Il motivo di ricorso è infondato. Come ha chiarito la giurisprudenza di legittimità (fra le molte decisioni si veda ad esempio Cass. civ. 5^ sezione n. 25872 del 10 dicembre 2009) nell’ordinamento tributario vige, per la ripetizione del pagamento indebito, un regime speciale basato sull’istanza di parte, da presentare, a pena di decadenza, nel termine previsto dalle singole leggi di imposta (in specie, per i rimborsi di versamenti diretti attinenti alle imposte sui redditi, dal D.P.R. 29 settembre 1973, n. 602, art. 38) o, comunque, in difetto, dalle norme sul contenzioso tributario (D.P.R. 26 ottobre 1972, n. 636, art. 16, comma 6, e, ora, D.Lgs. 31 dicembre 1992, n. 546, art. 19, comma 1, lett. g, e art. 21, comma 2), regime che impedisce, in linea di principio, l’applicazione della disciplina prevista per l’indebito di diritto comune. Ne discende che, da un lato, all’istituto del rimborso su istanza di parte deve riconoscersi carattere di regola generale in materia tributaria – idonea, come tale, ad orientare anche l’interprete -, e, dall’altro, le norme che contemplano l’istituto del rimborso ufficioso (che, ove applicabile, esclude ovviamente l’operatività del primo), data la loro natura eccezionale, vanno considerate di stretta interpretazione.

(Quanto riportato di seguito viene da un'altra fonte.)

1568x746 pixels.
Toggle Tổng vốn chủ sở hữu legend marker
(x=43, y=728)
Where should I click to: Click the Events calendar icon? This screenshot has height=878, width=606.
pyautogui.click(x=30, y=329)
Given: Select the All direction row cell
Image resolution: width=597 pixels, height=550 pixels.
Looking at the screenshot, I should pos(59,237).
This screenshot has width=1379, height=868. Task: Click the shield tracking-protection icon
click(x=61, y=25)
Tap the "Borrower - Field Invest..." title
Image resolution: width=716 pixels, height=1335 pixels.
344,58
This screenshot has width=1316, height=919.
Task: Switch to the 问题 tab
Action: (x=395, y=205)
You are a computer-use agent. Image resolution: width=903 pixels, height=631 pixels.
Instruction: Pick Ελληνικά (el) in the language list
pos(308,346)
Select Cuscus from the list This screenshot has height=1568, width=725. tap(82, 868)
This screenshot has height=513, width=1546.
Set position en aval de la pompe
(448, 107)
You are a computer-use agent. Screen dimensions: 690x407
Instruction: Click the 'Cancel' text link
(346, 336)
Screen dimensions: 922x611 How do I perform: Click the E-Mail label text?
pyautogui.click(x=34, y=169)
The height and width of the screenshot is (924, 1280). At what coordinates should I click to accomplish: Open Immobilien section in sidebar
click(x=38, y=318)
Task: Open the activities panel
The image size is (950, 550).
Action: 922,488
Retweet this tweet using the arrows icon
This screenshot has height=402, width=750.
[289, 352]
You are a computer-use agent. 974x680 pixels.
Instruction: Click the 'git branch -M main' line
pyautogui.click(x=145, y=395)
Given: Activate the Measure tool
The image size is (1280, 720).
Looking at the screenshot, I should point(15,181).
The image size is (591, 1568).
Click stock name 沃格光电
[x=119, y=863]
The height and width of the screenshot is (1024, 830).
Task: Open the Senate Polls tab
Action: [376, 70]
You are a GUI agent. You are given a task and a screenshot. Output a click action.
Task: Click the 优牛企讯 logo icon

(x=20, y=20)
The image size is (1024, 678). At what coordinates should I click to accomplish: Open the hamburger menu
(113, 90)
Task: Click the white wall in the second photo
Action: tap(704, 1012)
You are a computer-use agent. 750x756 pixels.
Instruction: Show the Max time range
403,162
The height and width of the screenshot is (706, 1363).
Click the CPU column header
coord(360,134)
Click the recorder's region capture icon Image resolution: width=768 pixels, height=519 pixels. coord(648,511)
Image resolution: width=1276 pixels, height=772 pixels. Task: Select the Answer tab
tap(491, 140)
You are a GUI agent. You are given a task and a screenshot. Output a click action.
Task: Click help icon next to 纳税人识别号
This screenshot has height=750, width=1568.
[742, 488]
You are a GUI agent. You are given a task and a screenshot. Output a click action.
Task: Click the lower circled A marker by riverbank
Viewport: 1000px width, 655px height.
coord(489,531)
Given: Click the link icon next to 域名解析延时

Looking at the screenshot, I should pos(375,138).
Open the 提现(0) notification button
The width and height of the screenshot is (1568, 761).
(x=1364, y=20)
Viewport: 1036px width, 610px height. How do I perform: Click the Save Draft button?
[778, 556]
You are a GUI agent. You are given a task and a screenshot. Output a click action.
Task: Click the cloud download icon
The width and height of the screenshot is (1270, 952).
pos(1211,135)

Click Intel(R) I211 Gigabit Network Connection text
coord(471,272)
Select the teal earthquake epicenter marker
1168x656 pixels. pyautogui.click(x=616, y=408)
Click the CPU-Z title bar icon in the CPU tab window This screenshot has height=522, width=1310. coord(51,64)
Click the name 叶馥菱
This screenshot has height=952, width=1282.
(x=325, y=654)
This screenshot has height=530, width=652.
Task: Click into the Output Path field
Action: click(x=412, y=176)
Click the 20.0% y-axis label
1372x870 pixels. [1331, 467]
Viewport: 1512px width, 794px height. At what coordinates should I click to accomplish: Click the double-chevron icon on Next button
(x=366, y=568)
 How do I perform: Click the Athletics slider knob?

Va quindi letta in questa prospettiva generale la giurisprudenza altrettanto costante di questa Corte (si veda Cass. civ. sezione 5^ n. 11830 del 6 agosto 2002) secondo cui, in tema di imposte sui redditi: a) qualora il contribuente abbia evidenziato nella dichiarazione un credito d’imposta, non occorre, da parte sua, al fine di ottenerne il rimborso, alcun altro adempimento (quale, in particolare, l’istanza del D.P.R. 29 settembre 1973, n. 602, ex art. 38, estranea alla fattispecie anzidetta), ma deve solo attendere che l’amministrazione finanziaria eserciti, sui dati esposti in dichiarazione, il potere – dovere di controllo secondo la procedura di liquidazione delle imposte, prevista dal D.P.R. 29 settembre 1973, n. 600, art. 36 bis, ovvero, ricorrendone i presupposti, secondo lo strumento della rettifica della dichiarazione; b) una volta che il credito si sia consolidato attraverso un riconoscimento esplicito in sede di liquidazione, ovvero per effetto di un riconoscimento implicito derivante dal mancato esercizio nei termini del potere di rettifica, l’amministrazione è tenuta ad eseguire il rimborso e il relativo credito del contribuente è soggetto alla ordinaria prescrizione decennale, decorrente dal riconoscimento del credito stesso. In altri termini va letta testualmente e non estensivamente l’ipotesi della evidenziazione in dichiarazione di un credito di imposta nel senso che solo la chiara evidenziazione della volontà del contribuente di ottenere la valutazione di tale credito rende superflua e non necessaria la richiesta del rimborso. Nella specie è pertanto condivisibile quanto rilevato nel controricorso dall’Agenzia delle Entrate e cioè che l’errore in cui è incorsa la società contribuente (l’aver omesso di indicare nella dichiarazione, a detrazione dell’imposta da corrispondere, le ritenute di acconto già subite sui dividendi corrisposti dalle società controllate e risultanti dalla documentazione allegata al modello 760) non può considerarsi un errore materiale rilevabile ictu oculi dalla amministrazione finanziaria in quanto tale errore, oltre a non emergere direttamente dalla dichiarazione, non poteva essere automaticamente considerato produttivo di una discrepanza fra imposta dichiarata ed effettivamente versata che evidenziasse l’obbligo della amministrazione di procedere al rimborso sul presupposto della chiara e inequivoca intenzione della contribuente di far valere il suo credito di imposta.

Il ricorso va pertanto respinto con condanna della ricorrente al pagamento delle spese processuali del giudizio di cassazione.

P.Q.M.

La Corte rigetta il ricorso e condanna la ricorrente al pagamento delle spese processuali del giudizio di cassazione che liquida in complessivi Euro 3.100, di cui 100 per spese, oltre spese generali e accessori di legge.

Così deciso in Roma, nella Camera di Consiglio, il 14 dicembre 2010.